### Set problem a
Output the listing as a numbered list, from its first line up to and including the line with "tap(1017, 261)", leaving out blank lines.

WARNING! Huge techical text!
In my last blog entry
I promised to start a nice metagroup for the community. I want to share the details why I decided to delay the start.
In the current state of the code the program saves all of its stuff to the local disk (well, in case of a Raspberry Pi
, the SD card) which seemed fine for a while.
I toyed with the thought of using an SQL server to store the data of the group. I started making a sketch of the database and I stopped working on it at this state:
For the second thougt, it seems a pretty poor design. However, it made me to stay at the local storage way ... well, at least for the last few days. The group works nicely with files according to the simulations I made. At the time of the blog post I planned to write the note style and the code which deals with disconnections and push the start button. As I started to put the pieces together I was thinking about the file handling of the program and I thought I can make it a little better before the kick off.
Currently, all stuff is saved in separate files. This leads to more than thousand files in a season directory. One file goes for each of the following stuff:
- Pairings (content example: ["Undead","Dwarf"])
- Done (content: one byte boolean)
- Attendances (content: two four byte integers for the two races which counts the numbers of how many times a race played since the start of the round until the contribution)
- Report (content: the JSON container of the match report)
Since for normal races there are 23 rounds with 12 pairings each this leads to 1104 files. In addition, one file per round saved the attendances of races during the round and another stored the start date and match ID of the round. This increases the number of files with 46. Moreover, another 11 files stored the data of head-to-head results of both coaches and races, races a coach played, scores of coaches, WDL of races etc.
A developer should know that a file opening and closing has its cost in time. Working with several thousands could not said to be effective on a small hardware even if it uses a memory card instead of a hard drive for the task.
What I want instead is to keep the data in several files per season only whose has some higher complexity without loosing the flexibility. In flexibility I mean that replacing a tiny part of the structure should not require the whole file to be rewritten. How is that possible? Let's say I want ot store the number of appearances of each races. I clearly need 24 integers for that. Integers can be stored many ways, since higher possible values require longer data. For this task, four byte integers will be fine enough which makes my file 96 bytes in size. The nice part of this structure is that I can replace a singe value by navigating to its four bytes long space and rewrite that four bytes (or maybe less) only which is a very tiny I/O operation.

### Set problem b
In the blog post, what size does the writer give for the file that stores the number of appearances of each race?

### Records
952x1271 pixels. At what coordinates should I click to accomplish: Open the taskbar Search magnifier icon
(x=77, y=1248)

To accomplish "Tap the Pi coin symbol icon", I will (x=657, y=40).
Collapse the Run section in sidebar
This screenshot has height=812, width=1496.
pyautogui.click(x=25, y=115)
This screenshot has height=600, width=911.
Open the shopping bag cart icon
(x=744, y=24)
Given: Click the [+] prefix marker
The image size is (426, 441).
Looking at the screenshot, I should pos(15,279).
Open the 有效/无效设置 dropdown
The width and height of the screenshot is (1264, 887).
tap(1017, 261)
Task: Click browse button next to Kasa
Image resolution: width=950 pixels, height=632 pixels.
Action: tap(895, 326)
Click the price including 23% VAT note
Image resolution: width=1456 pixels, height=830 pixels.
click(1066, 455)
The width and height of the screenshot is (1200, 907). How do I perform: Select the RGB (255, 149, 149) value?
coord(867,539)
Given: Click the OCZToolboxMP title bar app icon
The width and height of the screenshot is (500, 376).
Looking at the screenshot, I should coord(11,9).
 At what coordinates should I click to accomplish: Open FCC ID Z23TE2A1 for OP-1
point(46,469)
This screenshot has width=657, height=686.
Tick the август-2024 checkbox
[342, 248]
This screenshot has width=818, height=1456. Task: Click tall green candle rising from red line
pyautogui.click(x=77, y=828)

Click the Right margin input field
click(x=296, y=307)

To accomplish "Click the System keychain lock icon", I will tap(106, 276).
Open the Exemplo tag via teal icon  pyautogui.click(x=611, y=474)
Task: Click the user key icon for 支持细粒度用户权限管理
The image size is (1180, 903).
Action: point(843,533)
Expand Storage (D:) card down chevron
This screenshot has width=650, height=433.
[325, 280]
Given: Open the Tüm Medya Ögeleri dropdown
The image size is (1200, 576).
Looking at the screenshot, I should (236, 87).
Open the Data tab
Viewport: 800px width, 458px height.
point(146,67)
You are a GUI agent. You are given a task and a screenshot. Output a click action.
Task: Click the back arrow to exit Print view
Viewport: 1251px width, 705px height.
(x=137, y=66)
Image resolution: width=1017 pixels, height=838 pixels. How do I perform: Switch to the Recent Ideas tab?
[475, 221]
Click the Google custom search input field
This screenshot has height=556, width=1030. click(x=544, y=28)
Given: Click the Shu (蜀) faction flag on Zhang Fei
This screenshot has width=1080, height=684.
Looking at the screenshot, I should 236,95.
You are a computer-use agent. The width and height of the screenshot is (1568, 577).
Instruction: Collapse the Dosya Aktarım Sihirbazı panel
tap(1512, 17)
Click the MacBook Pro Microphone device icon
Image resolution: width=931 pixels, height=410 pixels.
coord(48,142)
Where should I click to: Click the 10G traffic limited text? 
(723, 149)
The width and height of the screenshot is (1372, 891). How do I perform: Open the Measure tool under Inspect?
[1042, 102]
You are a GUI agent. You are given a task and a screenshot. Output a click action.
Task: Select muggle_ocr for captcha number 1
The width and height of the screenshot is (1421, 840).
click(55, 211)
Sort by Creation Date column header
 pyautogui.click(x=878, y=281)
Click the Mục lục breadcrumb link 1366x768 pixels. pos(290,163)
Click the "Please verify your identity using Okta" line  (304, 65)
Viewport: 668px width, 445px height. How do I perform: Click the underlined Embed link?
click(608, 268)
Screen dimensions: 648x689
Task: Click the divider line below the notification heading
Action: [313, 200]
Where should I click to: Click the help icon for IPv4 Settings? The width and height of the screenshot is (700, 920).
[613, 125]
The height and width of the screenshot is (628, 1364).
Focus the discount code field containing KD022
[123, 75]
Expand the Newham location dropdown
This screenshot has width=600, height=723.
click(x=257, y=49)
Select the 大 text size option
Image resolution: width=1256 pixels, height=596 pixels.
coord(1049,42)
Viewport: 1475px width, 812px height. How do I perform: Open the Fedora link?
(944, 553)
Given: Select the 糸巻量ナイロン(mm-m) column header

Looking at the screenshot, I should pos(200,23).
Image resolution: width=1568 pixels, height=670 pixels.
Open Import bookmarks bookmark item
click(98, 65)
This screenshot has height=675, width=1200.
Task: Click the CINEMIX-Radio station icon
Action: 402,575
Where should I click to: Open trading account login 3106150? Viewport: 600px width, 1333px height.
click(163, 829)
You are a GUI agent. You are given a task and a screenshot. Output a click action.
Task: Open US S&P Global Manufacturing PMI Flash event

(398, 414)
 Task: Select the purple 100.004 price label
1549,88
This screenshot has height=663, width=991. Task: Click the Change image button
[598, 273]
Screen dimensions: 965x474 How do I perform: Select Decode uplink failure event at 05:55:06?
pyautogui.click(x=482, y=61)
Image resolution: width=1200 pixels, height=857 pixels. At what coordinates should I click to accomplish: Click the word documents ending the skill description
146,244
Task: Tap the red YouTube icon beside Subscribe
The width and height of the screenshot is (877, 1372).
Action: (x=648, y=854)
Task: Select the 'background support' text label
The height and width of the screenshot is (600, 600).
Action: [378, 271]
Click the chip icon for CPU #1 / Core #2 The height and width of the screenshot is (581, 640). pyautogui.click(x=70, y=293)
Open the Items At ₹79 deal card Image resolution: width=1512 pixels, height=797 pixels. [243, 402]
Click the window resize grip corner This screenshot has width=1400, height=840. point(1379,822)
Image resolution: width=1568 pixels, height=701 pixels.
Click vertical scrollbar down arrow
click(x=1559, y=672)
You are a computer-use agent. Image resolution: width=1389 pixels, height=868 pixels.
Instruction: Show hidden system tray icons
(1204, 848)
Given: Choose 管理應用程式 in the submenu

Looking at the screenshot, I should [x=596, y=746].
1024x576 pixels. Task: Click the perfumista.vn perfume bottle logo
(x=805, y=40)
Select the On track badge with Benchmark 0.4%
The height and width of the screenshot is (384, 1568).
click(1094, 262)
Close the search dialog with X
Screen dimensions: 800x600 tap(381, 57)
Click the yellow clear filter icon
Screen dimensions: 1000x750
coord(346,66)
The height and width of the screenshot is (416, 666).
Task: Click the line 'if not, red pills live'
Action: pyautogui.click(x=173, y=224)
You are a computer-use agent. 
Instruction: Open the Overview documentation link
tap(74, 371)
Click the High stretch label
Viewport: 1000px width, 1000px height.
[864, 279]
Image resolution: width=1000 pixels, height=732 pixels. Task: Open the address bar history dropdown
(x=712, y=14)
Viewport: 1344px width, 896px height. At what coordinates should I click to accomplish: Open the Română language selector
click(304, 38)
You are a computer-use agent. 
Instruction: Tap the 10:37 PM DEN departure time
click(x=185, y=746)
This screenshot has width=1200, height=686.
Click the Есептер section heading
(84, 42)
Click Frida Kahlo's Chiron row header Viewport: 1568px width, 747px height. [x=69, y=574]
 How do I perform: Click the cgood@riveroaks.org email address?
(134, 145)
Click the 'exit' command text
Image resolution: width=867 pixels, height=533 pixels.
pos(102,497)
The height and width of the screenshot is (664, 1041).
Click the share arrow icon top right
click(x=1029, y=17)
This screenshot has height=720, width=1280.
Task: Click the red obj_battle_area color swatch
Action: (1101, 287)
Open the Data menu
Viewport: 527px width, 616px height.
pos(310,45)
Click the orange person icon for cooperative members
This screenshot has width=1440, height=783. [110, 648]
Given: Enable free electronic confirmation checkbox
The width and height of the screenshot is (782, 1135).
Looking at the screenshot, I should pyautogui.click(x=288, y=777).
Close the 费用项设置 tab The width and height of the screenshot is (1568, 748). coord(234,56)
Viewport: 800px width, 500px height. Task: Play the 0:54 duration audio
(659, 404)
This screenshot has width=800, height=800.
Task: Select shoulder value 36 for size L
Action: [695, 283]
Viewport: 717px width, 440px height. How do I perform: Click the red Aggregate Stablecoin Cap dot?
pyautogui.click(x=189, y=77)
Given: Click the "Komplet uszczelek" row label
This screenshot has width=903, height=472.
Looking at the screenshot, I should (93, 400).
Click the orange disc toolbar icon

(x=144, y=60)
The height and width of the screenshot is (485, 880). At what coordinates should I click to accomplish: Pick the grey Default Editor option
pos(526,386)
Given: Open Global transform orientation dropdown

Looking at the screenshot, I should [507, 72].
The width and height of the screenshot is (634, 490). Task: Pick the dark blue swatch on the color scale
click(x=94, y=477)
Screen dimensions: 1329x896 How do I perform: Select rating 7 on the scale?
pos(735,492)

### Final answer a
1. 952x1271 pixels. At what coordinates should I click to accomplish: Open the taskbar Search magnifier icon
2. (x=77, y=1248)
3. To accomplish "Tap the Pi coin symbol icon", I will (x=657, y=40).
4. Collapse the Run section in sidebar
5. This screenshot has height=812, width=1496.
6. pyautogui.click(x=25, y=115)
7. This screenshot has height=600, width=911.
8. Open the shopping bag cart icon
9. (x=744, y=24)
10. Given: Click the [+] prefix marker
11. The image size is (426, 441).
12. Looking at the screenshot, I should pos(15,279).
13. Open the 有效/无效设置 dropdown
14. The width and height of the screenshot is (1264, 887).
15. tap(1017, 261)

### Final answer b
96 bytes.